__What to work on__.
a. Write out the passage of the commentary on Amarillo's city government from "It  sounds almost cliché, I" to "any such implication.".
b. Using the commentary on Amarillo's city government, decide whether each statement agrees with it. Answer yes or no and quote the deciding words. (i) Council members are paid $10 per public meeting. (ii) Each council member represents a separate district of the city. (iii) Ginger Nelson was the only candidate for mayor.
c. Carry on the commentary on Amarillo's city government from the point where it stops.

It  sounds almost cliché, I suppose, for the new mayor to pledge political teamwork. Nelson does present a vigorous image as the new mayor. She spoke often during her campaign about the need for the council to move ahead as a single unit once it makes a policy decision.

I do not want that message to suggest a stifling of differences of opinion among council members. I am quite sure the mayor would resist any such implication.

What I do want, though, is for the council to unite behind a policy decision to ensure consensus and to let those who work in the trenches — and those of us who pay the freight while watching from a distance — that the council is moving forward with a unity of purpose.

The previous council didn’t always project that image. The sense of open dissent perhaps sent a message beyond the city that could be interpreted that Amarillo’s government wasn’t functioning as efficiently as it should.

To the extent that such perceptions turned the city in the “wrong direction,” I’ll accept my friend’s question about the need to turn the city around.

City Hall, though, has functioned well with professional senior staffers who continue to do their job with competence and dedication. I don’t sense that those qualities diminished — even as the city struggled to steady its administrative ship while it sought a new permanent city manager.

A new City Council has taken over. All five of them represent the same at-large citywide constituency. They all earn a whopping $10 per public meeting. They have taken this job on, I am going to presume, because they believe in public service.

I wish them well, good luck and patience as they strive to keep the city moving forward.

Streets becoming major municipal campaign issue

If I could take aim at a single issue for our municipal candidates to ponder, it would our streets.

Getting from Point A to Point B has become a bit of a struggle at times, even in Amarillo, the city I used to joke had its “rush minute” daily at 8 a.m. and again at 5 p.m. It’s not so funny these days.

I am hearing from one of the candidates for City Council speaking in general terms about street maintenance and — in a related matter — traffic control.

Ginger Nelson is running for mayor along with two other candidates. I’ve already commented on her pledge to work with state transportation officials to negotiate a maintenance agreement to improve and maintain the appearance of the public rights-of-way along Interstate 40 and 27. I’m all for it!

[Stored data]
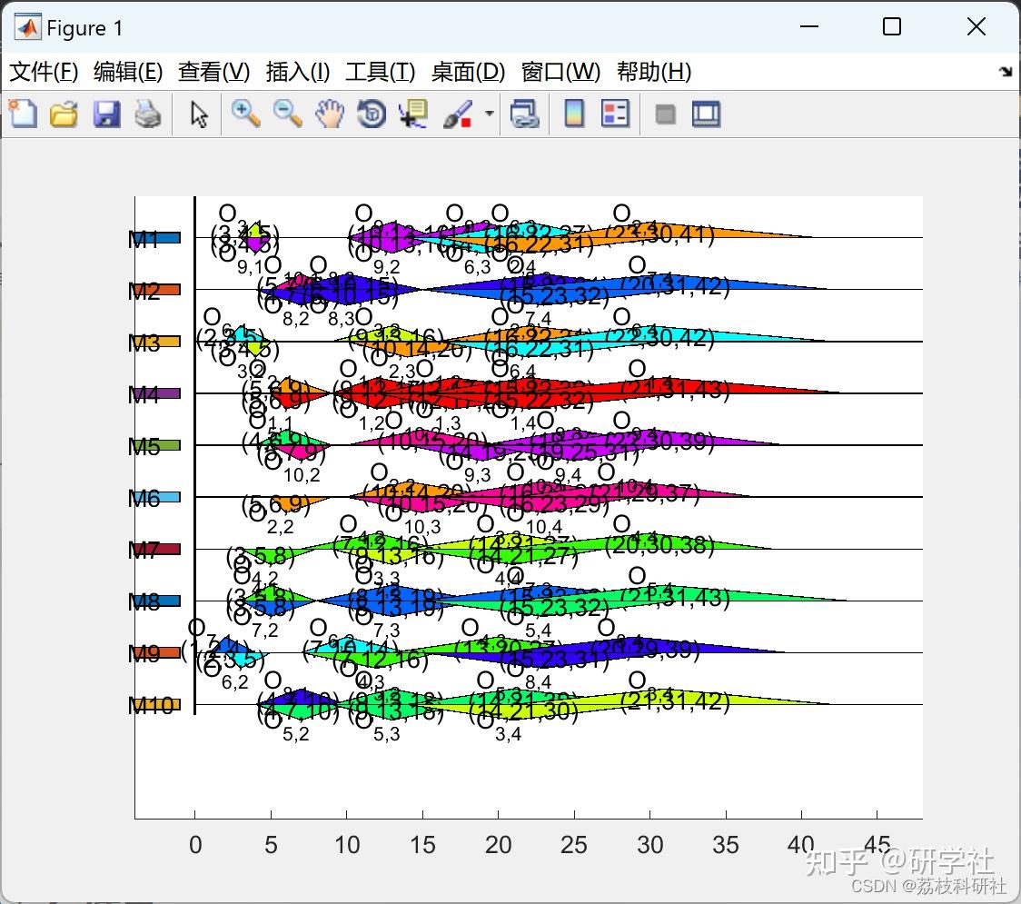The width and height of the screenshot is (1021, 904).
Task: Select the Zoom In tool
Action: 245,114
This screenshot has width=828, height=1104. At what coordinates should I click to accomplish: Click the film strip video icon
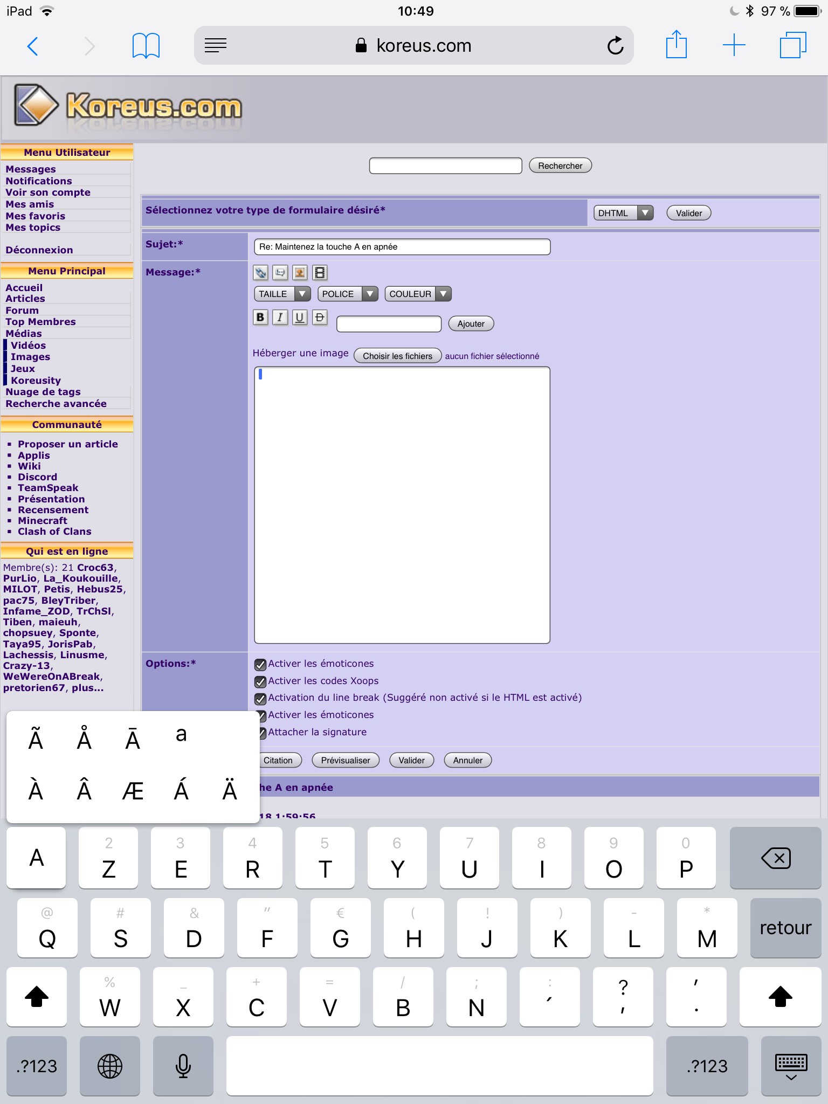click(x=320, y=273)
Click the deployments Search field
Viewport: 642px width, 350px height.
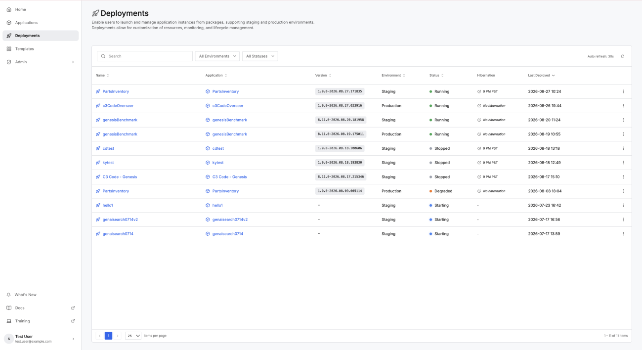click(145, 56)

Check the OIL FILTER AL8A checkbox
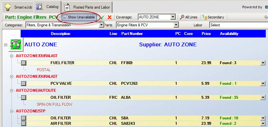click(x=23, y=97)
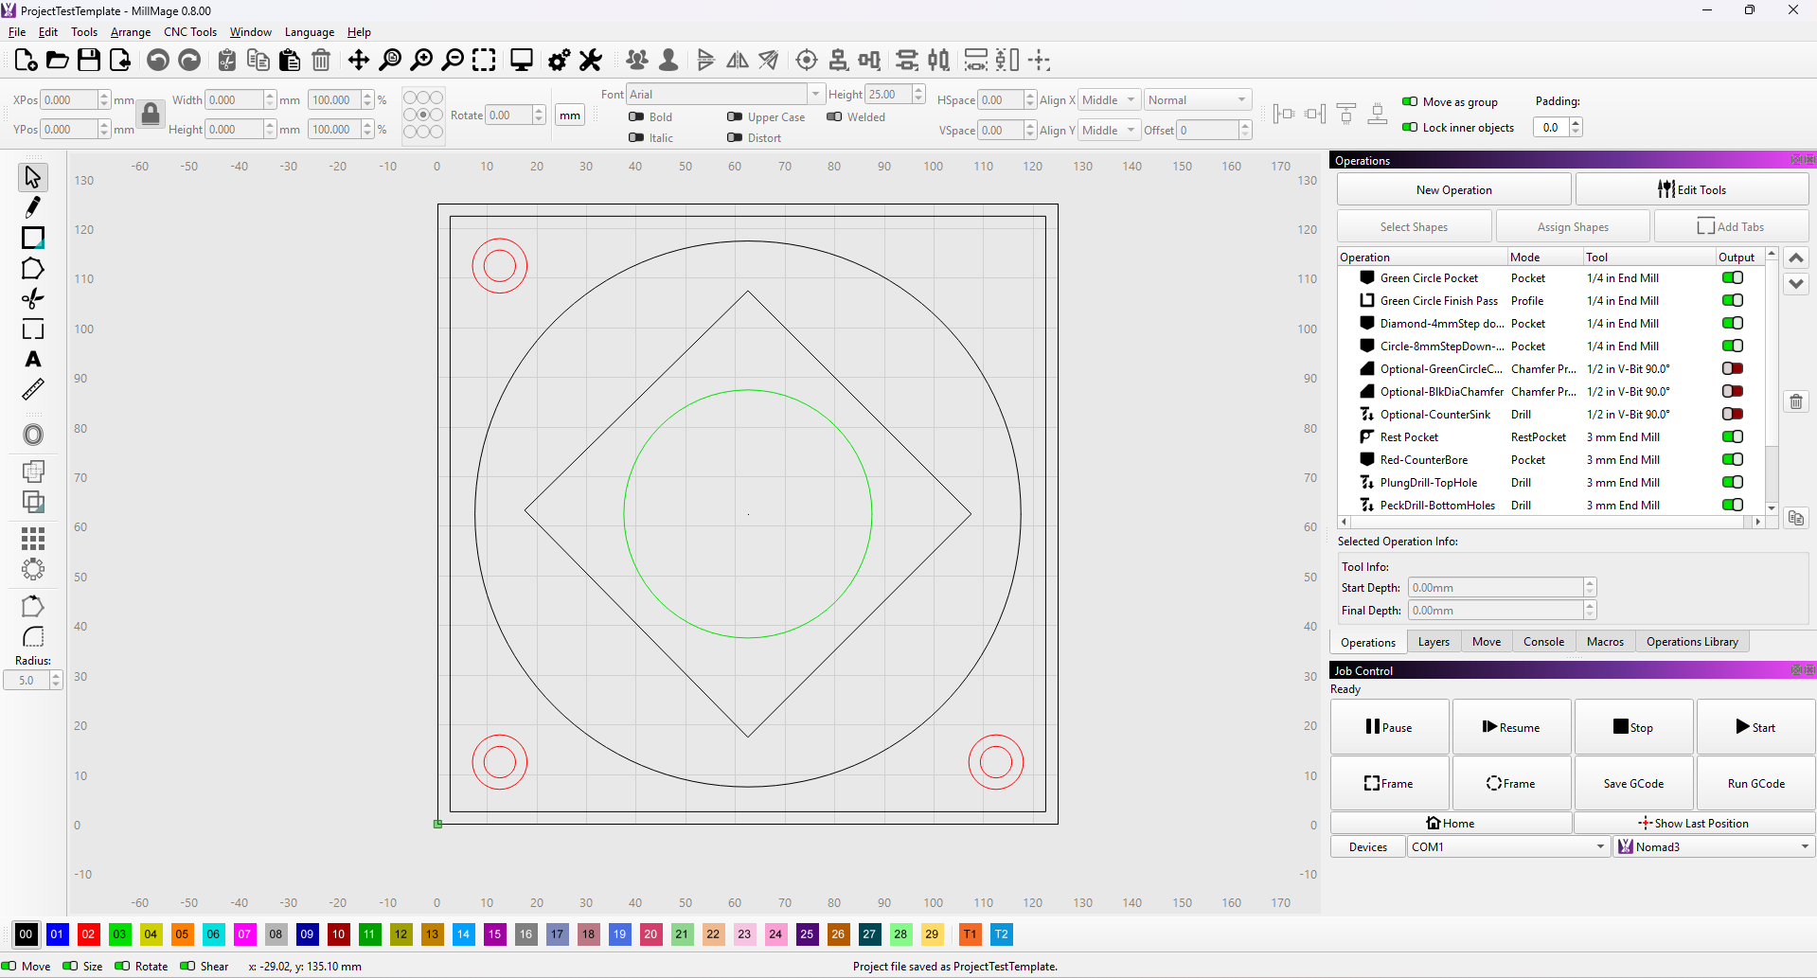Switch to the Layers tab
This screenshot has width=1817, height=978.
[1434, 642]
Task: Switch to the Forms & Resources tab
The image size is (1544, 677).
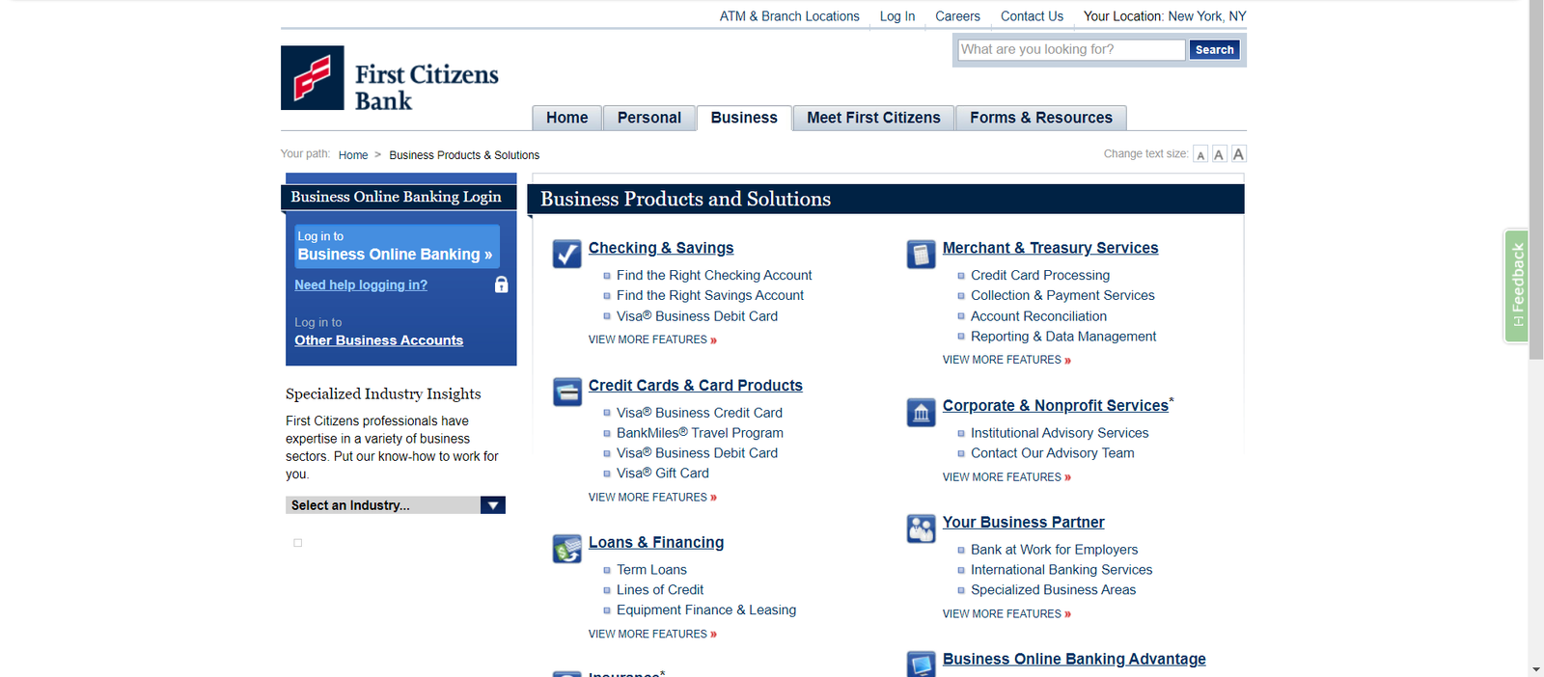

__Exercise results__.
a.
It  sounds almost cliché, I suppose, for the new mayor to pledge political teamwork. Nelson does present a vigorous image as the new mayor. She spoke often during her campaign about the need for the council to move ahead as a single unit once it makes a policy decision.

I do not want that message to suggest a stifling of differences of opinion among council members. I am quite sure the mayor would resist any such implication.

b.
(i) Yes: "They all earn a whopping $10 per public meeting."
(ii) No: "All five of them represent the same at-large citywide constituency."
(iii) No: "Ginger Nelson is running for mayor along with two other candidates."

c.
She is speaking also about “considering all transit options like buses and bicycles to meet the needs of citizens.” Good deal. She can start that effort by talking to Parks and Recreation officials about how they can complete a citywide bicycle network that is supposed to enable residents to get anywhere in the city on a bicycle.

I have been patient for many years now as I have sought to navigate my way through the city. Streets get repaved regularly. Crews tear up asphalt on major thoroughfares and put fresh surfaces down. They remain in pristine condition far too briefly before patching crews show up.

Nelson wants to spend “street improvement bond money wisely.” I hope she articulates her definition of “wisely.” I’m all ears.

Finally, she hopes to develop “a plan for long-term maintenance of our streets.”  Good. I’ll await that plan, too.

Street repair and maintenance — along with developing routes for alternative transportation modes — is important at many levels.

We remain tied to automobiles in Amarillo. There’s little emphasis placed on using mass transit methods, such as the buses run by Amarillo City Transit. Maybe we can get more residents into our buses and out of their own motor vehicles. The fewer cars and pickups tooling down our streets, the less wear and tear on the pavement. Isn’t that a sensible outcome?

This election, I need to stipulate once again, is going to be a major event in the history of Amarillo. We’re getting a new City Council majority.

I want all the candidates to talk openly to residents about what they intend to do about our streets, upon which we depend to get from place to place.

One candidate for mayor at least is starting the conversation. For that I am grateful. Let’s develop it further.